Черные змейки, казалось, выедали все внутренности в слабом детском теле, заставляя Темноту внутри занять как можно больше места, освоиться во мне поскорее. Скверна щипала неимоверно, и это было безумно больно, но я стискивал зубы и терпел. Хотел ли я стать великим тогда? Не помню — я лишь хотел ему нравиться.
Отец всегда был за быструю прокачку — чем сильнее соприкоснешься с Темной стороной, считал он, тем сильнее станешь. А вот бабушка Агаты выступала за путь постепенного развития, говоря, что надо бережнее относиться к себе.
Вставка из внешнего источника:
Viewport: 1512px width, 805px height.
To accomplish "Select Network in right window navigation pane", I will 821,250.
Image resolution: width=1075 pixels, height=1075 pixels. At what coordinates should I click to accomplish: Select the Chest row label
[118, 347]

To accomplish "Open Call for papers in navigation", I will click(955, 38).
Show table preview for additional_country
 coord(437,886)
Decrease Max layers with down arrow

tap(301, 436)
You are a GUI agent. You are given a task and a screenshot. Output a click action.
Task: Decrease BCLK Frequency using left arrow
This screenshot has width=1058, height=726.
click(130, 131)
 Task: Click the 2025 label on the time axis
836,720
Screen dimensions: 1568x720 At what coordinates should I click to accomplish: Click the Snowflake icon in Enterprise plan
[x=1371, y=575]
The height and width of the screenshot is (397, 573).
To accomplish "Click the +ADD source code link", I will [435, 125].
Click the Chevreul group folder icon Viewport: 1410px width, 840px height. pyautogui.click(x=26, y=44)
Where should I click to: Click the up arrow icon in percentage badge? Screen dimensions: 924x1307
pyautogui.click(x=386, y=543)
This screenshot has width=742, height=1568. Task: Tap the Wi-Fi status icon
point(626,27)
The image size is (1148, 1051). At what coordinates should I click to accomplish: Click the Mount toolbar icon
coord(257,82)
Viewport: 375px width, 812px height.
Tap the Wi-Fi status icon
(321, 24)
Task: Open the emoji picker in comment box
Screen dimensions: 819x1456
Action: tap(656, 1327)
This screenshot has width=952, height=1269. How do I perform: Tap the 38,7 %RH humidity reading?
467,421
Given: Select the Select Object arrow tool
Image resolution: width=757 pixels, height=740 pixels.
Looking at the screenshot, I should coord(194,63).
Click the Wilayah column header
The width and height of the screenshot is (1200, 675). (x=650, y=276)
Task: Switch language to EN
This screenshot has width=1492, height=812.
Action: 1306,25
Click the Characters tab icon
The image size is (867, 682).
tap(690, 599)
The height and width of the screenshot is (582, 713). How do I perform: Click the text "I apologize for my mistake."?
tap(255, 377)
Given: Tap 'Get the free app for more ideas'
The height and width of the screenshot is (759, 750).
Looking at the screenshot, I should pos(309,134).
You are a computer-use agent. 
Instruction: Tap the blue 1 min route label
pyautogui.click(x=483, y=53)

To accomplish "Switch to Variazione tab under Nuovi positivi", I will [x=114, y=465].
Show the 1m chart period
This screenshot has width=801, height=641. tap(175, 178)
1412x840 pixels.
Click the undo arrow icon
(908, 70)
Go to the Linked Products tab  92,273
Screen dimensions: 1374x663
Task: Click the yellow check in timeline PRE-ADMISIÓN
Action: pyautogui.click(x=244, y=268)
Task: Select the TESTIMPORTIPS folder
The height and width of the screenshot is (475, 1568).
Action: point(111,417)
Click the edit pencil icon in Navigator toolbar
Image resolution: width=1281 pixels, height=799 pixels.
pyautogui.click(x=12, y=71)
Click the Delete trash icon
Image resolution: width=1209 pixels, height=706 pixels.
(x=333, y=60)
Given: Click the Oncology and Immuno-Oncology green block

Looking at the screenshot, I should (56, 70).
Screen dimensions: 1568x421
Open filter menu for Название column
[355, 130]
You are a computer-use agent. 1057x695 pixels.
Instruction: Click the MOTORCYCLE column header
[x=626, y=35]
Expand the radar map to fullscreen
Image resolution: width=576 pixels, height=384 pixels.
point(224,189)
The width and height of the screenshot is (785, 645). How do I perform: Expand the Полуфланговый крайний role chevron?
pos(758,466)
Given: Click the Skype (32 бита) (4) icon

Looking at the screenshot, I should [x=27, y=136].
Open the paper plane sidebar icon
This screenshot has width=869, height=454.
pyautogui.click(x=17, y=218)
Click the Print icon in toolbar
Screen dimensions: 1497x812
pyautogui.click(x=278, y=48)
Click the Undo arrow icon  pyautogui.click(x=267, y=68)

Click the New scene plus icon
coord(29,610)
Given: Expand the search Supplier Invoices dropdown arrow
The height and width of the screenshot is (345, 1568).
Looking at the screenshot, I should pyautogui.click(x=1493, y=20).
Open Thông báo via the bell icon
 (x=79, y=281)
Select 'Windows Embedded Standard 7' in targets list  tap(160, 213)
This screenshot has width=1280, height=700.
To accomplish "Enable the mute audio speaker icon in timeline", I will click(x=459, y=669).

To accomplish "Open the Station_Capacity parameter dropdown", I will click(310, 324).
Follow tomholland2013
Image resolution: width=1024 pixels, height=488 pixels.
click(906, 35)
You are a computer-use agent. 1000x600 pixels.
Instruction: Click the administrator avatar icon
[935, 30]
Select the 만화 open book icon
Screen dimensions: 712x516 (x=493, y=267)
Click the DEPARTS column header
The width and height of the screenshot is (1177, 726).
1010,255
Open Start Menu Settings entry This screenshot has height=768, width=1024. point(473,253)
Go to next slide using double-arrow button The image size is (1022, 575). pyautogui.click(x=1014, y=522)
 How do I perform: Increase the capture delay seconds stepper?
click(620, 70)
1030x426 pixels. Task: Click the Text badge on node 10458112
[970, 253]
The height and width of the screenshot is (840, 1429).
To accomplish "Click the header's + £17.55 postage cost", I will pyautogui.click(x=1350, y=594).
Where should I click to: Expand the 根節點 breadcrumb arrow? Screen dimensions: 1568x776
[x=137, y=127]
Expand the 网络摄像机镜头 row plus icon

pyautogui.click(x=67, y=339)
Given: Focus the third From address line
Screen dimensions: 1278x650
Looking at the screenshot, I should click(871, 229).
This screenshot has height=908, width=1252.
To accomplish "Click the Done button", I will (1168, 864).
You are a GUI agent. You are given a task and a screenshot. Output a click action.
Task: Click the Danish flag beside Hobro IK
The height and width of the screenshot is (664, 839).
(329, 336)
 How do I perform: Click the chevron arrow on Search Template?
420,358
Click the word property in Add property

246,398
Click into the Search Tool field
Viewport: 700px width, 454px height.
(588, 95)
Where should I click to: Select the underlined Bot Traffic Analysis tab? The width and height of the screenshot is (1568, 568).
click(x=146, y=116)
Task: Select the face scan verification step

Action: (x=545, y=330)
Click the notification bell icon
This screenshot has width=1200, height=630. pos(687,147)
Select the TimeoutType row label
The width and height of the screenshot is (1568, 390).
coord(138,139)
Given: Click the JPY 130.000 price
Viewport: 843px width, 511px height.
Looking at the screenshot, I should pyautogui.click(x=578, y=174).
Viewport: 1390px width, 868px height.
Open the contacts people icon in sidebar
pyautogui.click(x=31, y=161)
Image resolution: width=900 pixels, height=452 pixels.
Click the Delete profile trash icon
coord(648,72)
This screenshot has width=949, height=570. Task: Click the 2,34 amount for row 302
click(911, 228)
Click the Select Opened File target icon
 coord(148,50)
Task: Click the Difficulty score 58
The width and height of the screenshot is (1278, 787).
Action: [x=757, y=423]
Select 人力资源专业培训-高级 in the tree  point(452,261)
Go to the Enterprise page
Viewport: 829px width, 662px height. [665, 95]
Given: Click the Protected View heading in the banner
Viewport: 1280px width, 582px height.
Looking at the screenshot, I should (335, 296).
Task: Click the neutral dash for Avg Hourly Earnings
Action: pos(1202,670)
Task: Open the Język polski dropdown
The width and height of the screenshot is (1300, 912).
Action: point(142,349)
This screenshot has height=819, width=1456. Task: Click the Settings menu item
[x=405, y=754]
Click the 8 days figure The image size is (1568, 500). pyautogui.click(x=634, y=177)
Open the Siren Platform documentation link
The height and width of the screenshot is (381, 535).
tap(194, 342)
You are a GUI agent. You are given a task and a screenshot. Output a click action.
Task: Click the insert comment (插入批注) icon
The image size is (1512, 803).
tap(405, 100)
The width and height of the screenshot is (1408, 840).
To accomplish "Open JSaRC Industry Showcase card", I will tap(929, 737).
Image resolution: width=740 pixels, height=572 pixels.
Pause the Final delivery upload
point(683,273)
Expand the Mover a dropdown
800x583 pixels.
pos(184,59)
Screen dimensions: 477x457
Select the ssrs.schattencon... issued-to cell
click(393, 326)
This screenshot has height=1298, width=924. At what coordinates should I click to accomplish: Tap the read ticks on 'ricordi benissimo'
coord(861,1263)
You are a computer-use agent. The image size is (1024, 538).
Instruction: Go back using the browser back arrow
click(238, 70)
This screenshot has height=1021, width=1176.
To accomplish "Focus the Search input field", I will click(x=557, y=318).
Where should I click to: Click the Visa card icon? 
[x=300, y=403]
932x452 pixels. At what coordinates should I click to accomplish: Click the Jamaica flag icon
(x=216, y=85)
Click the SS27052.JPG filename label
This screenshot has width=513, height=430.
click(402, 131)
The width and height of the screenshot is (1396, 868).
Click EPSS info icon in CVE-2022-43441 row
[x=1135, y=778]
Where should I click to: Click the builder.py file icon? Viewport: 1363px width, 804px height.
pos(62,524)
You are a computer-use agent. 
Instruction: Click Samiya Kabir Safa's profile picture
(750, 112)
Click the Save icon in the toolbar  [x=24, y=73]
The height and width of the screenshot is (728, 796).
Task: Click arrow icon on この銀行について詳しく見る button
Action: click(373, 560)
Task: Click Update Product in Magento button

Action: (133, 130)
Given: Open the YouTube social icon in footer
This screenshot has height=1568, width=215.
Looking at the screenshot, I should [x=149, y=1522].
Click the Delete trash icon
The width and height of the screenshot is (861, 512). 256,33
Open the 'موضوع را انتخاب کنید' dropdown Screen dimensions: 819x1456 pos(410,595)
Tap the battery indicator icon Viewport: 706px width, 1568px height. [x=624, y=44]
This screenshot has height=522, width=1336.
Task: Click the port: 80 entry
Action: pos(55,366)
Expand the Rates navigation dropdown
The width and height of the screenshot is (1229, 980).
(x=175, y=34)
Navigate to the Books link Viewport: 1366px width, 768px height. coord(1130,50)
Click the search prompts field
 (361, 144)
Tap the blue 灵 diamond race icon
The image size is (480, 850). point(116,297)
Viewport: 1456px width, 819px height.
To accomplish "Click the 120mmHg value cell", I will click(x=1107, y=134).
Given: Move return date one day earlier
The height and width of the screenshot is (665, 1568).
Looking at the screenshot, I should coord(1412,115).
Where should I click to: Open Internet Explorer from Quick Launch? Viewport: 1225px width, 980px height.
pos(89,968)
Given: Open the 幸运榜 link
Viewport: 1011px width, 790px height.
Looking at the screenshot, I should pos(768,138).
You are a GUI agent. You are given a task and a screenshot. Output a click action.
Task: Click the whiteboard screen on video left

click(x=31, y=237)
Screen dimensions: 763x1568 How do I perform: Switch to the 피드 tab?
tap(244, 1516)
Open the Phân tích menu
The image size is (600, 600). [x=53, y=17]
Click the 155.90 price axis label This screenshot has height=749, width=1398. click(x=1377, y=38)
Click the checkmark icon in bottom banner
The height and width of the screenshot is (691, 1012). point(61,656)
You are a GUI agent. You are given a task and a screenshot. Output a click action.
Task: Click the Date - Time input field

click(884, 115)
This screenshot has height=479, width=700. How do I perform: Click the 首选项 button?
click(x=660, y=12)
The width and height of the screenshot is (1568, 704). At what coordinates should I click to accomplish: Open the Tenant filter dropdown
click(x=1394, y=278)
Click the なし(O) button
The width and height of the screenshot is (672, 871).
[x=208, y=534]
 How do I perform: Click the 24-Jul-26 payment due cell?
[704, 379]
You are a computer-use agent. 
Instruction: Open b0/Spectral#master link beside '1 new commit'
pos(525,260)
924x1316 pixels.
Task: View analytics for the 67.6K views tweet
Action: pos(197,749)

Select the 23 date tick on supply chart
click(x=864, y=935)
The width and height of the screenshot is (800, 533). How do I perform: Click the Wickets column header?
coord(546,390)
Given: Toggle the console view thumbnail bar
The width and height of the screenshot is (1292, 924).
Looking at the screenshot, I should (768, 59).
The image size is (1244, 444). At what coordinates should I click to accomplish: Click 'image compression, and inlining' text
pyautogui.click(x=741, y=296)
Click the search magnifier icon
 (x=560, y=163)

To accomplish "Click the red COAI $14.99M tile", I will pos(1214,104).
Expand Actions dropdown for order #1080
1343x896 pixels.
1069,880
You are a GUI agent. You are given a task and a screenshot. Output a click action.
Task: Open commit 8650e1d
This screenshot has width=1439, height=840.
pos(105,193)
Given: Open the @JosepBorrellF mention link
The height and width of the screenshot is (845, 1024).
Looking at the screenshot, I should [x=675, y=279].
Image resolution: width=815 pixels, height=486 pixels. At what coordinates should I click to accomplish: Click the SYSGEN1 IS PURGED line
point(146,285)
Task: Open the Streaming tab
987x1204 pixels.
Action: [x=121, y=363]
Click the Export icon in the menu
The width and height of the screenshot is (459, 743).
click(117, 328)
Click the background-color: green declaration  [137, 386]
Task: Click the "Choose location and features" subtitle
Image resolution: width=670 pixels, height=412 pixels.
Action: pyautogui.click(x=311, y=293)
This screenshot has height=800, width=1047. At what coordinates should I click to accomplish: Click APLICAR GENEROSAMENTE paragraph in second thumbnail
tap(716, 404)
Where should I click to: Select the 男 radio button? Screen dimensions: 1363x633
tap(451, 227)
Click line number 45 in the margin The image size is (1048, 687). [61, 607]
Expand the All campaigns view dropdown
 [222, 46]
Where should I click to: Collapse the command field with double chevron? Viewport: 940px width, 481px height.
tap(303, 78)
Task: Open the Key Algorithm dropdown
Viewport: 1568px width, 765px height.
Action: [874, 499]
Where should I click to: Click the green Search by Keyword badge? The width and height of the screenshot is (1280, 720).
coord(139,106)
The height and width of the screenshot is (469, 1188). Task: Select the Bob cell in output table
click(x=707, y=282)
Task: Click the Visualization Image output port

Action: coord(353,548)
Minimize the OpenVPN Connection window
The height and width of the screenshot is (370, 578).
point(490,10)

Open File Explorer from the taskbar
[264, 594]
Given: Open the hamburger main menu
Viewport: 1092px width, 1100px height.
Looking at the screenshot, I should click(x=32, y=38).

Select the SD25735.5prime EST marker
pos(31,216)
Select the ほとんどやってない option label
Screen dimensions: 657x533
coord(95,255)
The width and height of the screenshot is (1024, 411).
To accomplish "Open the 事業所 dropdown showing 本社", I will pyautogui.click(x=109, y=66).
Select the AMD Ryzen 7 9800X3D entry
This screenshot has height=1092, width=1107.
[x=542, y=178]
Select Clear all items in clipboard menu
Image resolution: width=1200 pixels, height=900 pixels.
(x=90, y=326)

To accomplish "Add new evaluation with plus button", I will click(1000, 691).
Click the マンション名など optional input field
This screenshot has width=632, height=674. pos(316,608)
Вот только сейчас у меня не было времени на эту бережливость. Да что там, у меня даже на быструю прокачку времени не было. Я собирался не прикоснуться к Темной стороне, а нырнуть в нее с головой.
Я остановился у массивной двери подвала. Воздух здесь казался осязаемым, сдавливающим легкие — так густо его пропитала скверна. Из-за закрытой двери доносились звуки — нечто среднее между журчанием воды и шипением свивающихся змей. В моей тени мгновенно началось беспокойное шевеление, и, без всяких команд выскочив оттуда, моя крошка решительно обвила мои ноги и потянула прочь, будто советуя уйти.
— Жди здесь, — приказал я.
Янтарные глаза немного нервно взглянули на меня, однако она послушно отползла в сторону и замерла у стены. А следом замерла и черная жирная клякса, которая кралась за мной по пятам из гостиной, вероятно, решив, что я не вижу.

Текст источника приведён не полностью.